I will make a ticket for this. Thanks!

On Thu, May 23, 2024 at 12:45 PM Mark Payne <marka...@hotmail.com> wrote:

> Hey Dan,
>
> Yessir, it absolutely would! Probably would be good to clean those up.
>
> Thanks
> -Mark
>
>
> > On May 23, 2024, at 12:29 PM, Dan S <dsti...@gmail.com> wrote:
> >
> > Mark,
> > In regards to your last comments
> >
> >> Not really related, but on the note of things you may not realize, with
> >> that code snippet :)
> >> If you have access to update the processor mentioned here, you should
> >> avoid using session.putAttribute many times.
> >> Under the hood, in order to maintain object immutability it has to
> create
> >> a new FlowFile object (and a new HashMap of all attributes!)
> >> for every call to putAttribute. So if there are 100 attributes that
> match
> >> that’s potentially a huge amount of garbage getting created.
> >
> >
> > I noticed that some of the split processors SplitJson, SplitXml, and
> > SplitAvro all have loops to create a new flow file for each split and it
> > calls putAttribute more than once (in order to populate the split
> > attributes FRAGMENT_ID, FRAGMENT_INDEX etc)  for each flow file created.
> > Would this all suffer from "a huge amount of garbage getting created"

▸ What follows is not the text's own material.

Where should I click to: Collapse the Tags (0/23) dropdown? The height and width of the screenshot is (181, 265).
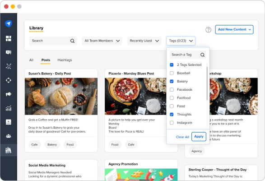pos(181,41)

> > since putAttribute is called multiple times for each iteration of the
> loop?
> >
> > On Wed, May 8, 2024 at 5:27 PM Michael Moser <moser...@gmail.com> wrote:
> >
> >> Oh yeah, I do love this behavior of ProcessSession.  And thanks for the
> >> tip, it's easy to forget that there are efficiencies to be gained by
> using
> >> different parts of an API.
> >>
> >> -- Mke
> >>
> >>
> >> On Wed, May 8, 2024 at 11:04 AM Mark Payne <marka...@hotmail.com>
> wrote:
> >>
> >>> Yeah, that was something that kinda flew under the radar. Definitely
> >>> improved the API.
> >>>
> >>> Not really related, but on the note of things you may not realize, with
> >>> that code snippet :)
> >>> If you have access to update the processor mentioned here, you should
> >>> avoid using session.putAttribute many times.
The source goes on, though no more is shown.